Try it:
Every record that follows should be output exactly as it is given.

■ ■ ■ ■ ■ ■ ■

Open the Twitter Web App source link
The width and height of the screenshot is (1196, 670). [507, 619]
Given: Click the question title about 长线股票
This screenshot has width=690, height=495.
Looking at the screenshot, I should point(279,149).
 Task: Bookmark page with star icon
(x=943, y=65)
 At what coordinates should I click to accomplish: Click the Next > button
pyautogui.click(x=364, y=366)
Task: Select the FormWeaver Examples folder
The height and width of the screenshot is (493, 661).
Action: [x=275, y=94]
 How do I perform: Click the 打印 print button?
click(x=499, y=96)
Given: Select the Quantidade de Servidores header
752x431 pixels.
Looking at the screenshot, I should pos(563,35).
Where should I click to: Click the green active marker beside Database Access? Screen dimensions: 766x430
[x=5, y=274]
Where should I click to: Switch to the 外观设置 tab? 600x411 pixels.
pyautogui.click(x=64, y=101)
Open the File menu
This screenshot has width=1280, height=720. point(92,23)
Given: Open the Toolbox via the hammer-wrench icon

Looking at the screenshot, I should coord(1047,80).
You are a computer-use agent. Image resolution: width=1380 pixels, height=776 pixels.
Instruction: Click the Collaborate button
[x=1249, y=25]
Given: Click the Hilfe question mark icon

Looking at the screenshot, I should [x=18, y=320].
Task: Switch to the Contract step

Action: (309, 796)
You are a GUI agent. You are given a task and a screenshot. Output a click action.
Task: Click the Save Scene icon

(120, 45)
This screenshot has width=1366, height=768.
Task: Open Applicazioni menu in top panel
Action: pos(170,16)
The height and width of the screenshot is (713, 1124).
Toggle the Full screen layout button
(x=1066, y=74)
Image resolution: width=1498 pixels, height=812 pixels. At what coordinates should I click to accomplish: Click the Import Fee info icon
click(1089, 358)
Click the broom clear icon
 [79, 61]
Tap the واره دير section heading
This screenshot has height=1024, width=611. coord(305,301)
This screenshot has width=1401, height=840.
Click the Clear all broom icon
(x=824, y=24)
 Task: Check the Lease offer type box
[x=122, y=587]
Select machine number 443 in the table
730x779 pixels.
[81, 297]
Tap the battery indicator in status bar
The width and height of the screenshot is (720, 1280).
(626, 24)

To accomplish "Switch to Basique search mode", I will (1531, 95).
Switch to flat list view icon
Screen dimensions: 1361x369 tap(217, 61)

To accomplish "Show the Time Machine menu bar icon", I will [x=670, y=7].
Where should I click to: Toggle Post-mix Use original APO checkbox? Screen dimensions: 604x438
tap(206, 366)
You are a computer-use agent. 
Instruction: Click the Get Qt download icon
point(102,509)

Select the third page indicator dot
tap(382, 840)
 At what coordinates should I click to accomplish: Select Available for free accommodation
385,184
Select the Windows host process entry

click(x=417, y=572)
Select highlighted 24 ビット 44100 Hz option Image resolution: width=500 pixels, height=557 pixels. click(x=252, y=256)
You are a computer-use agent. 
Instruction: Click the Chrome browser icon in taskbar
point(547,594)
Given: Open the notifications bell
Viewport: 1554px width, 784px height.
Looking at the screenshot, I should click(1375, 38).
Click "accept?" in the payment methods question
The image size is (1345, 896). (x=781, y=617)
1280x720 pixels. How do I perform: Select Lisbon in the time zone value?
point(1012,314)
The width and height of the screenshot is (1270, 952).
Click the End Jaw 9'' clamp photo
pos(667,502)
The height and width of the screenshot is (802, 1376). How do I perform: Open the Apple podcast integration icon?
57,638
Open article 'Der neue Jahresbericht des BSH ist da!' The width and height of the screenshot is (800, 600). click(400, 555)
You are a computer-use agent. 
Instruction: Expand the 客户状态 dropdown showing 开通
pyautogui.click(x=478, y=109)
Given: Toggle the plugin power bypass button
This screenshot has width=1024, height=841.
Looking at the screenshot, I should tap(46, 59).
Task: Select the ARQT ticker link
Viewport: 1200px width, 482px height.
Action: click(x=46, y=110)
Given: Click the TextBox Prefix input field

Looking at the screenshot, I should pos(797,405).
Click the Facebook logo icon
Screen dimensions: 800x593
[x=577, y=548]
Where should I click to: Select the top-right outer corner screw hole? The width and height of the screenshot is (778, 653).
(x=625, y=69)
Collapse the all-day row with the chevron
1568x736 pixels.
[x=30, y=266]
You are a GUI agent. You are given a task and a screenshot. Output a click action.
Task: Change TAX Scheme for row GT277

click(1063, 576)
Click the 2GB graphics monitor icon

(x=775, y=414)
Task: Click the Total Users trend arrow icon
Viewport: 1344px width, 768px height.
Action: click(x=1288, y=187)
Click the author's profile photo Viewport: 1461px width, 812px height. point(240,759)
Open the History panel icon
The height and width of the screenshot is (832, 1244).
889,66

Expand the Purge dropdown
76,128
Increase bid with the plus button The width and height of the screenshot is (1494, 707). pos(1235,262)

■ ■ ■ ■ ■ ■ ■

Answer space:
Open the Twitter Web App source link
The width and height of the screenshot is (1196, 670). [507, 619]
Given: Click the question title about 长线股票
This screenshot has width=690, height=495.
Looking at the screenshot, I should point(279,149).
 Task: Bookmark page with star icon
(x=943, y=65)
 At what coordinates should I click to accomplish: Click the Next > button
pyautogui.click(x=364, y=366)
Task: Select the FormWeaver Examples folder
The height and width of the screenshot is (493, 661).
Action: [x=275, y=94]
 How do I perform: Click the 打印 print button?
click(x=499, y=96)
Given: Select the Quantidade de Servidores header
752x431 pixels.
Looking at the screenshot, I should pos(563,35).
Where should I click to: Click the green active marker beside Database Access? Screen dimensions: 766x430
[x=5, y=274]
Where should I click to: Switch to the 外观设置 tab? 600x411 pixels.
pyautogui.click(x=64, y=101)
Open the File menu
This screenshot has width=1280, height=720. point(92,23)
Given: Open the Toolbox via the hammer-wrench icon

Looking at the screenshot, I should coord(1047,80).
You are a computer-use agent. Image resolution: width=1380 pixels, height=776 pixels.
Instruction: Click the Collaborate button
[x=1249, y=25]
Given: Click the Hilfe question mark icon

Looking at the screenshot, I should [x=18, y=320].
Task: Switch to the Contract step

Action: (309, 796)
You are a GUI agent. You are given a task and a screenshot. Output a click action.
Task: Click the Save Scene icon

(120, 45)
This screenshot has width=1366, height=768.
Task: Open Applicazioni menu in top panel
Action: pos(170,16)
The height and width of the screenshot is (713, 1124).
Toggle the Full screen layout button
(x=1066, y=74)
Image resolution: width=1498 pixels, height=812 pixels. At what coordinates should I click to accomplish: Click the Import Fee info icon
click(1089, 358)
Click the broom clear icon
 [79, 61]
Tap the واره دير section heading
This screenshot has height=1024, width=611. coord(305,301)
This screenshot has width=1401, height=840.
Click the Clear all broom icon
(x=824, y=24)
 Task: Check the Lease offer type box
[x=122, y=587]
Select machine number 443 in the table
730x779 pixels.
[81, 297]
Tap the battery indicator in status bar
The width and height of the screenshot is (720, 1280).
(626, 24)

To accomplish "Switch to Basique search mode", I will (1531, 95).
Switch to flat list view icon
Screen dimensions: 1361x369 tap(217, 61)

To accomplish "Show the Time Machine menu bar icon", I will [x=670, y=7].
Where should I click to: Toggle Post-mix Use original APO checkbox? Screen dimensions: 604x438
tap(206, 366)
You are a computer-use agent. 
Instruction: Click the Get Qt download icon
point(102,509)

Select the third page indicator dot
tap(382, 840)
 At what coordinates should I click to accomplish: Select Available for free accommodation
385,184
Select the Windows host process entry

click(x=417, y=572)
Select highlighted 24 ビット 44100 Hz option Image resolution: width=500 pixels, height=557 pixels. click(x=252, y=256)
You are a computer-use agent. 
Instruction: Click the Chrome browser icon in taskbar
point(547,594)
Given: Open the notifications bell
Viewport: 1554px width, 784px height.
Looking at the screenshot, I should click(1375, 38).
Click "accept?" in the payment methods question
The image size is (1345, 896). (x=781, y=617)
1280x720 pixels. How do I perform: Select Lisbon in the time zone value?
point(1012,314)
The width and height of the screenshot is (1270, 952).
Click the End Jaw 9'' clamp photo
pos(667,502)
The height and width of the screenshot is (802, 1376). How do I perform: Open the Apple podcast integration icon?
57,638
Open article 'Der neue Jahresbericht des BSH ist da!' The width and height of the screenshot is (800, 600). click(400, 555)
You are a computer-use agent. 
Instruction: Expand the 客户状态 dropdown showing 开通
pyautogui.click(x=478, y=109)
Given: Toggle the plugin power bypass button
This screenshot has width=1024, height=841.
Looking at the screenshot, I should tap(46, 59).
Task: Select the ARQT ticker link
Viewport: 1200px width, 482px height.
Action: click(x=46, y=110)
Given: Click the TextBox Prefix input field

Looking at the screenshot, I should pos(797,405).
Click the Facebook logo icon
Screen dimensions: 800x593
[x=577, y=548]
Where should I click to: Select the top-right outer corner screw hole? The width and height of the screenshot is (778, 653).
(x=625, y=69)
Collapse the all-day row with the chevron
1568x736 pixels.
[x=30, y=266]
You are a GUI agent. You are given a task and a screenshot. Output a click action.
Task: Change TAX Scheme for row GT277

click(1063, 576)
Click the 2GB graphics monitor icon

(x=775, y=414)
Task: Click the Total Users trend arrow icon
Viewport: 1344px width, 768px height.
Action: click(x=1288, y=187)
Click the author's profile photo Viewport: 1461px width, 812px height. point(240,759)
Open the History panel icon
The height and width of the screenshot is (832, 1244).
889,66

Expand the Purge dropdown
76,128
Increase bid with the plus button The width and height of the screenshot is (1494, 707). pos(1235,262)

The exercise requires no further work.